Behind the Torch – Part 3

OPPORTUNITY KNOCKS

Doors are presented to you throughout life; you can’t always choose when, how or why. You can only decide whether or not to open it and walk through. In Part 1 and Part 2 of my journey, I took you through how this little welding passion of mine has evolved into a business I’m passionate about.

As I was becoming more comfortable as an artist, a pain I’d had in my arms and hands for most of my adult life went from background noise to distracting to debilitating. It took four doctors, three specialists and two surgeons to figure it out, but basically both my left and right Ulna bones are shaped wrong. This caused the ECU tendons to interfere with my wrists every time I moved my hands, eventually causing the tendons themselves to rip apart. The 100+ hour labor-intensive work weeks didn’t cause the problem but they certainly exacerbated it. I’d been working non-stop, and because of my love for the game, the growing pain had been pushed to the side. From 2013 to 2015, I had a series of four major arm surgeries attempting to repair the bones and the tendons, with varying degrees of success. I ended up spending the better part of two years on a medical leave from both GDLS and BDW. Transitioning from working all the time to literally not working at all was not easy. The pain sucked — and to be frank, it still does — but losing my ability to work and create was just as brutal.

The operations piled up and I needed to find a creative outlet. So I started writing. At first, it was mainly for a trade publication, The Fabricator, but they allowed me to stretch my legs and talk about life, philosophy and art on top of welding and fabrication. As the down time dragged on, I started doing more of the one thing I can Zen-out to almost as much as welding: driving.
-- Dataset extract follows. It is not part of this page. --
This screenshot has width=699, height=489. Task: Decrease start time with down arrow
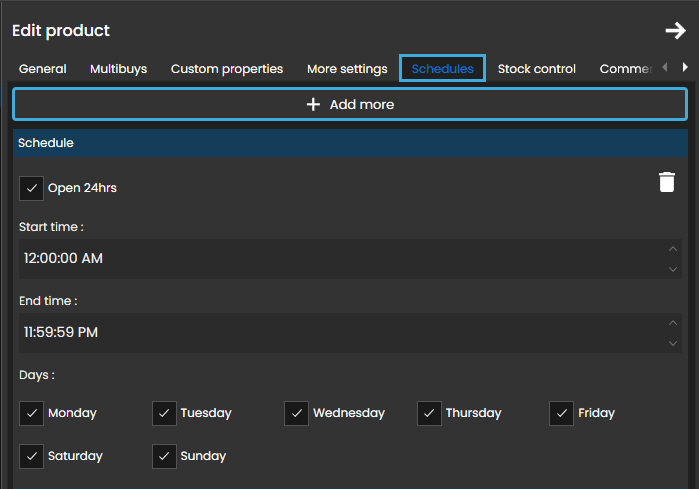(x=673, y=268)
Through my art, I had already made some connections in the auto/media world, including a couple of people at Dodge who really enjoyed my work. In the summer of 2015, those worlds collided and I went on an 8,100-mile cross-country trip in a Challenger Scat Pack. It was the first time I took a road trip with the express intent of writing about it. People responded very positively to it, and in turn, that opened more doors for writing about the automotive experience.

Later that year was the SEMA Show in Las Vegas, one of the largest trade shows in the world and the place where a who’s who in the automotive industry gather every fall. Since 2012, I’ve been one of a few artists invited to display there, and every year, I drive to Nevada and back from Michigan. So for the 2015 journey, I shot for the moon and asked Dodge if I could make the trek in a 2016 Viper ACR-E, because why not? I mean, other than the fact that nobody outside of SRT® had really driven the thing anywhere other than the track, and even those miles were limited. Well, that door was lightweight aluminum and opened to the cockpit of a 645-hp record-breaking weapon! The resulting 5,100-mile trip became instant legend. And it also personally cemented the notion that you don’t know if you don’t ask.

DETROIT & DODGE

I feel blessed to have learned my trade and to find myself as a person as well as an artist in the city of Detroit. Detroit is the Industrial Mecca, the Motor City, the Arsenal of Democracy. There’s a conflation of blue collar work ethic, gritty determination, engineering smarts and an insane creative energy that permeates the city. Dodge exemplifies that soul and I try to. We’ve all been through the fire and come out the other end stronger, and we wear our scars as a badge of honor.